= Jeremy Green =

American sports journalist (born 1971)

Jeremy Green (born July 21, 1971) is a former sports columnist and NFL studio analyst who last worked for ESPN, where among other things he hosted the daily American football podcast Football Today. Green was removed indefinitely from the Football Today podcast due to what has been cited as personal reasons.

Green is the son of former Minnesota Vikings and Arizona Cardinals head coach Dennis Green. He graduated from Santa Cruz High School in 1989. He formerly worked as a scout for several National Football League teams and director of pro personnel for the Cleveland Browns.

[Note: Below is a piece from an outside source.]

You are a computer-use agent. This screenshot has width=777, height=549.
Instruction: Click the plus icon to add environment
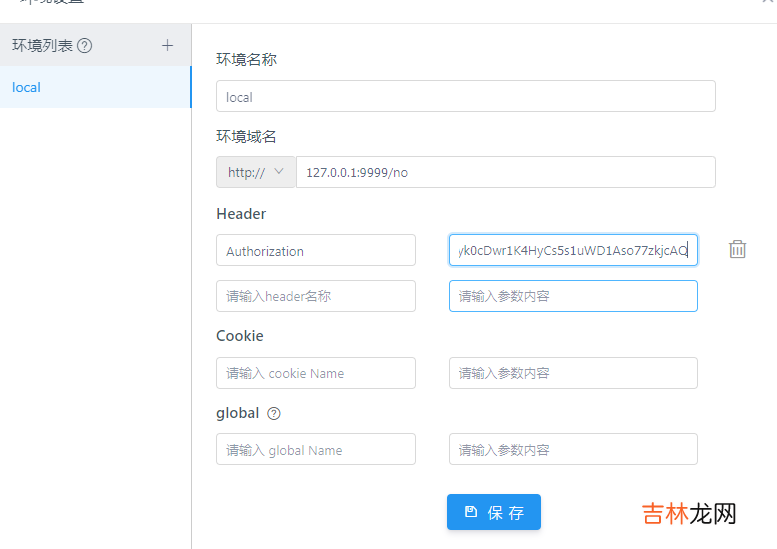click(167, 45)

On July 8, 2010, while staying at the Holiday Inn Express in Bristol, Connecticut Green was arrested for possession of child pornography, possession of narcotics and possession of drug paraphernalia - an unspecified amount of cocaine. He was in custody on $750,000 cash bail. The arrest warrant stated that Green sent the undercover officer "17 pictures of a toddler, two videos of a toddler and one video of an 8-year-old girl." Following his arrest, an ESPN spokesman said Green was no longer employed by ESPN. On July 20, 2010, Green pleaded not guilty to the charges. On February 11, 2011, he pleaded guilty to possession of child pornography. He was extradited to Missouri and pleaded guilty to two counts of promoting child pornography in the second degree on December 1, 2011, for which he received a five-year concurrent sentence. He was released in May 2016.